Study population and setting
This study involved the analysis of 346 SARS-CoV-2 genetic sequences from Washington state. These genomes are from infected patients in Washington State, USA between February 20 and March 15, 2020.
Summary of Main Findings
Analysis of virus sequence data from Washington state, USA shows that sequences from February/early March 2020 in this region are highly similar to each other, which suggests that most of these cases were from a single introduction of the virus from Wuhan, China. A single introduction implies community transmission in the area before widespread testing and surveillance were implemented. The authors also estimate that the virus was circulating in Washington state for 4-6 weeks before it was first detected. Both of these findings highlight the importance of testing and genomic sequencing to understand the spread of the virus and detect community transmission, even after the pandemic is under better control.

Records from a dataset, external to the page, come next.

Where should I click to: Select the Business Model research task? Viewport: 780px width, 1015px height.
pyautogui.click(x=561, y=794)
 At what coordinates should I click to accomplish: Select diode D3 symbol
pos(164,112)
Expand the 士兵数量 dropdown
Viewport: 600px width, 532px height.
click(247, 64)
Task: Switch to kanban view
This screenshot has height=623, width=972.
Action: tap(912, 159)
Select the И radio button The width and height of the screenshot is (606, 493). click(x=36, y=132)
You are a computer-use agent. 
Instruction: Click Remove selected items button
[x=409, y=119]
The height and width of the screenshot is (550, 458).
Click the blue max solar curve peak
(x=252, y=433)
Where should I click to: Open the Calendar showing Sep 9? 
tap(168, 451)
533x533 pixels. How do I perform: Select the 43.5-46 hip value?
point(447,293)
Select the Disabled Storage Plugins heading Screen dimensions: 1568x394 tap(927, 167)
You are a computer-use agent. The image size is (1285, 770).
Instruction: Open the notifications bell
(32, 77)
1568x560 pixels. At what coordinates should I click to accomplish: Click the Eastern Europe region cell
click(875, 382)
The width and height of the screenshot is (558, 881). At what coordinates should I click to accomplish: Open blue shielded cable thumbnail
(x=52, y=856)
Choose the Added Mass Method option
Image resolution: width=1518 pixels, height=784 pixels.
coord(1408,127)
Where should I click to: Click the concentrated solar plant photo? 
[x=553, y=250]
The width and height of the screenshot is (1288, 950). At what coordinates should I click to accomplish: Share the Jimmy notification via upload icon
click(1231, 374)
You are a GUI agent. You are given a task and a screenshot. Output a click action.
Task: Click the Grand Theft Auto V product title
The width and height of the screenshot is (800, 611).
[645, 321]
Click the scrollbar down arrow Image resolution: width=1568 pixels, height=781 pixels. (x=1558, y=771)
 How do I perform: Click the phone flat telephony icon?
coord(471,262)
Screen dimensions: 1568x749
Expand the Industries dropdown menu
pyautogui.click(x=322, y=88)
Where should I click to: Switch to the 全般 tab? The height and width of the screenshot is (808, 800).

This study uses a relatively large number of sequences from a distinct time and place. This dense sampling increases the probability of drawing correct conclusions that will be (and since have been) supported by additional sequencing studies. Additionally, the findings in this study are presented with appropriate caveats about what can and cannot be definitively inferred from this type of data. The study also connects the scientific findings to concrete public health measures (i.e., the importance of continued SARS-CoV-2 surveillance at different stages of the outbreak).
The study is limited in its scope because all genomes are from a particular part of the county and from early in the outbreak, when limited sequencing data from other regions was available. Additionally, as noted by the authors, only a small proportion of infections from China were sequenced at the time of publication, which made it difficult to determine exactly when community transmission in Washington state began.
This study is a good example of how virus sequencing data can be used to distinguish between cases imported from travelers and local, community transmission, which is of key importance when determining the type of containment measures to take (e.g., travel bans versus stay-at-home orders). The study demonstrates that community transmission was likely occurring in Washington state even before the first case was detected, and thereby highlights the importance of this type of surveillance for understanding the spread of COVID-19.